The problem →
Every entry needs to be reproduced exactly.

Input data →
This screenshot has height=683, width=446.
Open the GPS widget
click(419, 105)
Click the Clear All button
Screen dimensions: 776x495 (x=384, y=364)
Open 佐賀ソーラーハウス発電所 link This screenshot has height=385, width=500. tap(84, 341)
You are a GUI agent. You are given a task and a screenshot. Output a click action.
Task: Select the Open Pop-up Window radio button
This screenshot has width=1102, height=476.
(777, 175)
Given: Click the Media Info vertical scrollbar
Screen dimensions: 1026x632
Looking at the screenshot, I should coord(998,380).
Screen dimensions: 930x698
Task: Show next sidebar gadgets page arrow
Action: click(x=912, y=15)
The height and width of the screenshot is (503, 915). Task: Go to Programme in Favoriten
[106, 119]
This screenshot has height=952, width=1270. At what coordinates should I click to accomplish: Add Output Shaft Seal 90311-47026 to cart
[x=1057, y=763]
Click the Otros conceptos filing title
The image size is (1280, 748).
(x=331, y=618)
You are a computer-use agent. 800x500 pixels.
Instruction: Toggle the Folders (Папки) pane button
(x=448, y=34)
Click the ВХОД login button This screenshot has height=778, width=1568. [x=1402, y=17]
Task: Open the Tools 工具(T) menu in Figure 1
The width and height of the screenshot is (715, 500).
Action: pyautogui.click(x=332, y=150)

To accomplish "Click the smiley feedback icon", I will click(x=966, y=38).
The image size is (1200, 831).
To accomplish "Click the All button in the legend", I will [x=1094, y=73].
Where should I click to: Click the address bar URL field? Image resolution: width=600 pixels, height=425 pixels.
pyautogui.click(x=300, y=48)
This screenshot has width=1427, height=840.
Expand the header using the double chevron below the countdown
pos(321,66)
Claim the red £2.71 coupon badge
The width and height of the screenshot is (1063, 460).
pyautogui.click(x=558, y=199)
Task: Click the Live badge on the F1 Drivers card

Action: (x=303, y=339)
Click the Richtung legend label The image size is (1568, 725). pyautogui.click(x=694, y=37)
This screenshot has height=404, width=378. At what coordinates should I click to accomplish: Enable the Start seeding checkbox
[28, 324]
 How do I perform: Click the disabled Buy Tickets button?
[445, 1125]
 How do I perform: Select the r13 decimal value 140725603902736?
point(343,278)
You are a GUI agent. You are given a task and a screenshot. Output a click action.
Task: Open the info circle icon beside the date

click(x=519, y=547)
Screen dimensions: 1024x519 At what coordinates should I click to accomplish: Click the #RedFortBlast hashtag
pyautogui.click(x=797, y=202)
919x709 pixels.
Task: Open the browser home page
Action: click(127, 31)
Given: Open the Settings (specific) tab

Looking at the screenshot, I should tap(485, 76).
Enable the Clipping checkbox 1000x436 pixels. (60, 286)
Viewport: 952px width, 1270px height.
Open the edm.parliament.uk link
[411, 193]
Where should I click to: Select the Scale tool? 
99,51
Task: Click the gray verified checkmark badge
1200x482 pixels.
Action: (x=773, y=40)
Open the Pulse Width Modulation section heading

Solution →
This screenshot has height=683, width=446.
Open the GPS widget
click(419, 105)
Click the Clear All button
Screen dimensions: 776x495 (x=384, y=364)
Open 佐賀ソーラーハウス発電所 link This screenshot has height=385, width=500. tap(84, 341)
You are a GUI agent. You are given a task and a screenshot. Output a click action.
Task: Select the Open Pop-up Window radio button
This screenshot has width=1102, height=476.
(777, 175)
Given: Click the Media Info vertical scrollbar
Screen dimensions: 1026x632
Looking at the screenshot, I should coord(998,380).
Screen dimensions: 930x698
Task: Show next sidebar gadgets page arrow
Action: click(x=912, y=15)
The height and width of the screenshot is (503, 915). Task: Go to Programme in Favoriten
[106, 119]
This screenshot has height=952, width=1270. At what coordinates should I click to accomplish: Add Output Shaft Seal 90311-47026 to cart
[x=1057, y=763]
Click the Otros conceptos filing title
The image size is (1280, 748).
(x=331, y=618)
You are a computer-use agent. 800x500 pixels.
Instruction: Toggle the Folders (Папки) pane button
(x=448, y=34)
Click the ВХОД login button This screenshot has height=778, width=1568. [x=1402, y=17]
Task: Open the Tools 工具(T) menu in Figure 1
The width and height of the screenshot is (715, 500).
Action: pyautogui.click(x=332, y=150)

To accomplish "Click the smiley feedback icon", I will click(x=966, y=38).
The image size is (1200, 831).
To accomplish "Click the All button in the legend", I will [x=1094, y=73].
Where should I click to: Click the address bar URL field? Image resolution: width=600 pixels, height=425 pixels.
pyautogui.click(x=300, y=48)
This screenshot has width=1427, height=840.
Expand the header using the double chevron below the countdown
pos(321,66)
Claim the red £2.71 coupon badge
The width and height of the screenshot is (1063, 460).
pyautogui.click(x=558, y=199)
Task: Click the Live badge on the F1 Drivers card

Action: (x=303, y=339)
Click the Richtung legend label The image size is (1568, 725). pyautogui.click(x=694, y=37)
This screenshot has height=404, width=378. At what coordinates should I click to accomplish: Enable the Start seeding checkbox
[28, 324]
 How do I perform: Click the disabled Buy Tickets button?
[445, 1125]
 How do I perform: Select the r13 decimal value 140725603902736?
point(343,278)
You are a GUI agent. You are given a task and a screenshot. Output a click action.
Task: Open the info circle icon beside the date

click(x=519, y=547)
Screen dimensions: 1024x519 At what coordinates should I click to accomplish: Click the #RedFortBlast hashtag
pyautogui.click(x=797, y=202)
919x709 pixels.
Task: Open the browser home page
Action: click(127, 31)
Given: Open the Settings (specific) tab

Looking at the screenshot, I should tap(485, 76).
Enable the Clipping checkbox 1000x436 pixels. (60, 286)
Viewport: 952px width, 1270px height.
Open the edm.parliament.uk link
[411, 193]
Where should I click to: Select the Scale tool? 
99,51
Task: Click the gray verified checkmark badge
1200x482 pixels.
Action: (x=773, y=40)
Open the Pulse Width Modulation section heading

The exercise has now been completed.